===== DOCUMENT SECTION

# Wet & Dry



## PDK (Apr 14, 2008)

Would anyone in greater Belfast have any sheets of 2500 & 3000 W&D paper they can spare for this weekend?

Ideally one sheet of each.

Cost of which will be given to you (not looking a freebie)

Thanks
P


----------



## Ronnie (Nov 15, 2006)

I have some if you are stuck. but its a bit of a drive for ya


----------



## BillyT (Jun 22, 2008)

Ards motor factors have them m8


----------



## PDK (Apr 14, 2008)

Only need the one sheet of each, fixing a scratch on my car.

Ronnie - you have PM

Billy - hope my £4 credit note is still valid:lol:


----------



## BillyT (Jun 22, 2008)

PDK said:


> Only need the one sheet of each, fixing a scratch on my car.

==========

EXERCISE TASK A –
Answer these questions about the wet and dry paper thread, one line each:
(i) Which grades of paper did PDK ask for?
(ii) Where did BillyT say the paper could be found?
(iii) What did PDK need the paper for?
EXERCISE TASK B – Write the next part of the wet and dry paper thread, starting after the last line shown.
The listing that comes next is from a separate source.

===== ENTRIES SHOWN

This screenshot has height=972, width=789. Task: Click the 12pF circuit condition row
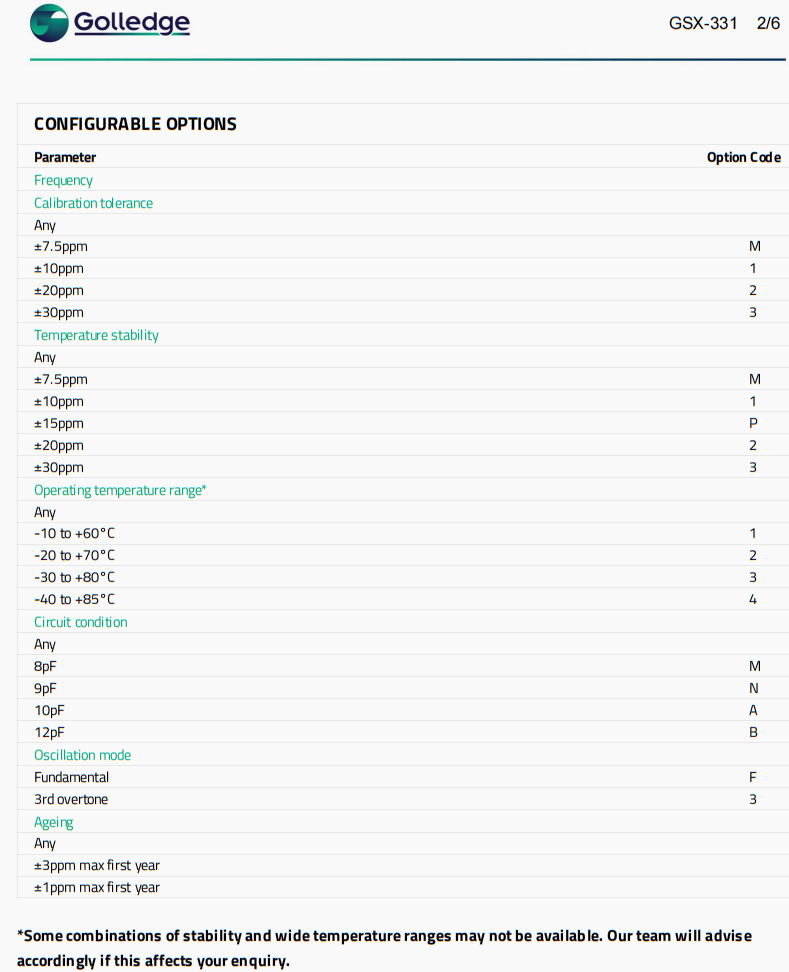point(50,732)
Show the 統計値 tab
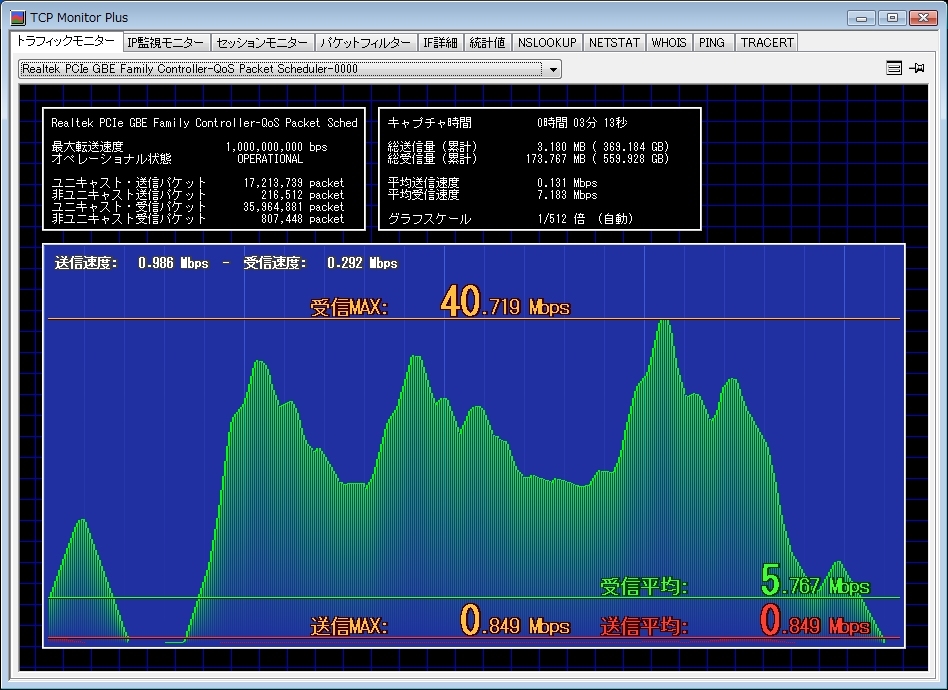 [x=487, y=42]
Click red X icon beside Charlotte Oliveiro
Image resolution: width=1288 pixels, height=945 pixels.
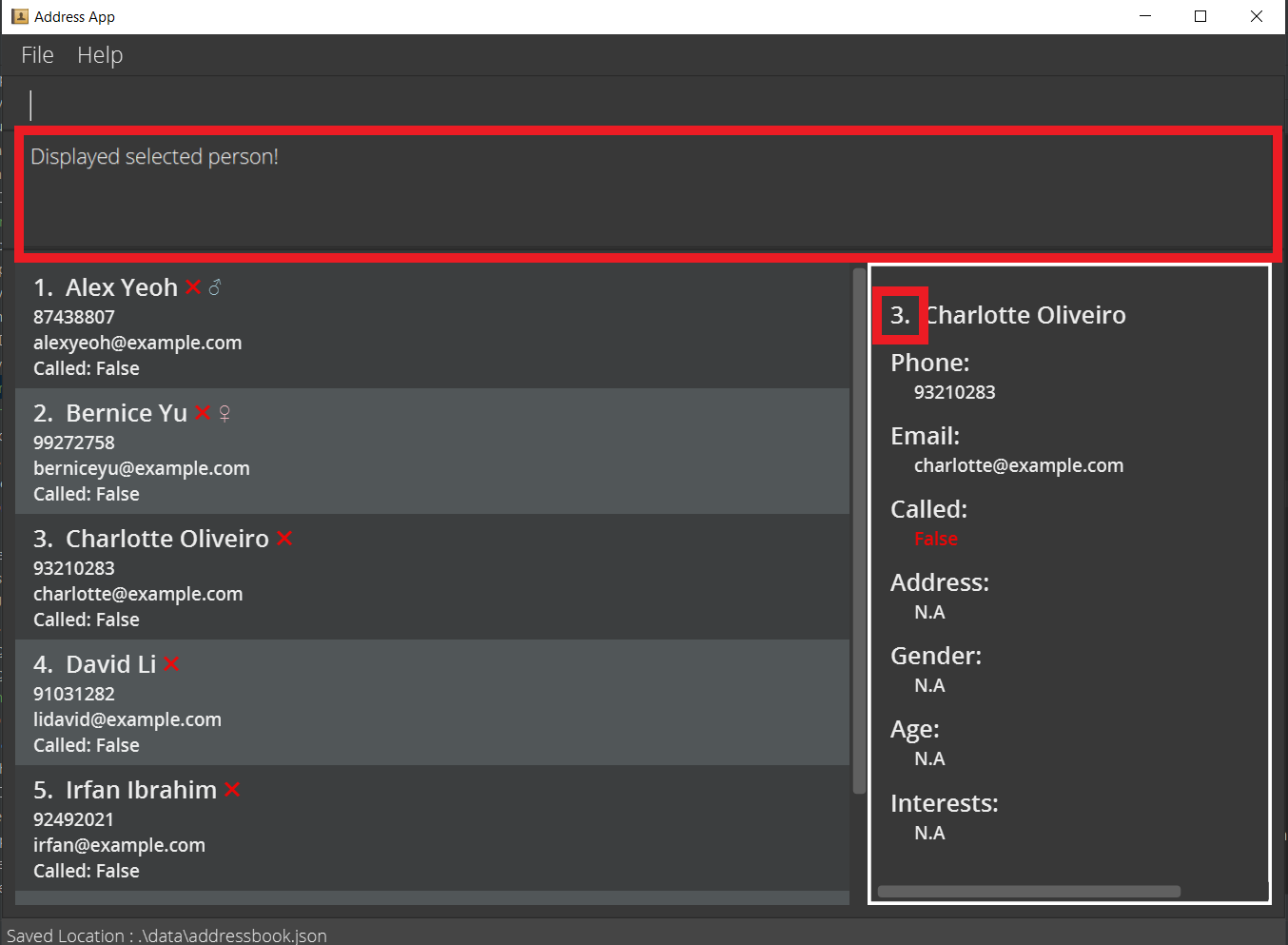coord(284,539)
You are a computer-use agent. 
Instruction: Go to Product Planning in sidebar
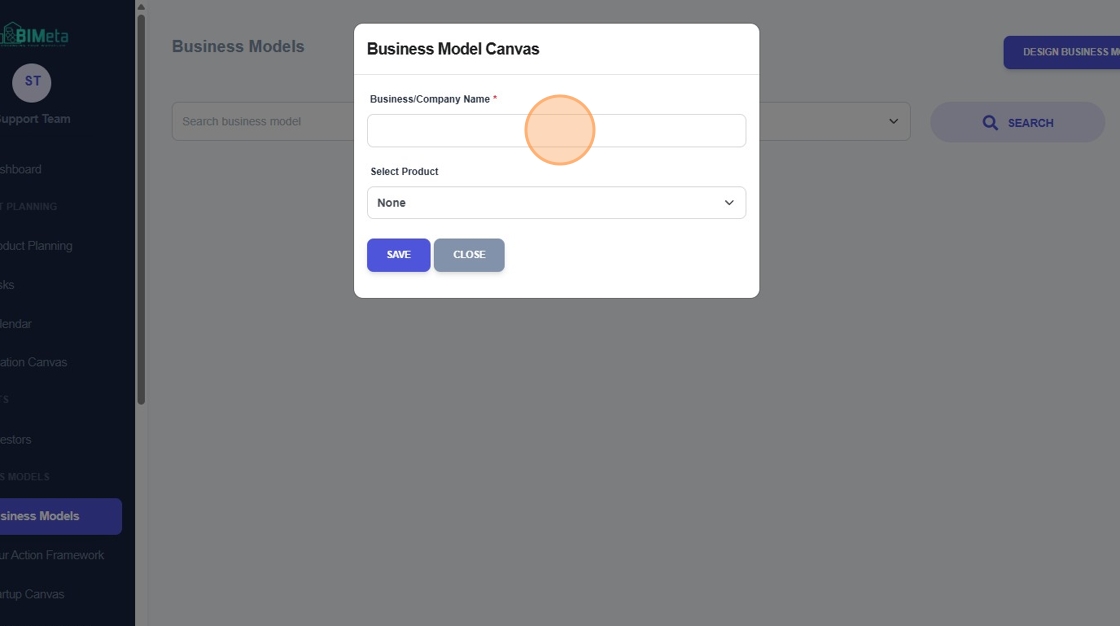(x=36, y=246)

==========

RESPONSE A –
(i) 2500 and 3000
(ii) Ards motor factors
(iii) Fixing a scratch on PDK's car

RESPONSE B –
> 
> Ronnie - you have PM
> 
> Billy - hope my £4 credit note is still valid:lol:


yes m8


----------



## PJS (Aug 18, 2007)

Paul, have 2K and 4K Abralon pads (and the velcro finger strap possibly too) if you'd prefer those.


----------



## PDK (Apr 14, 2008)

I have those myself Phil, not enough cut from the pads, touched in a scratch and now need to level the paint.


----------



## PJS (Aug 18, 2007)

Don't know what you're doing wrong then, they'll easily level a touch-in, and remove deeper scratches, where you've enough clear to play with.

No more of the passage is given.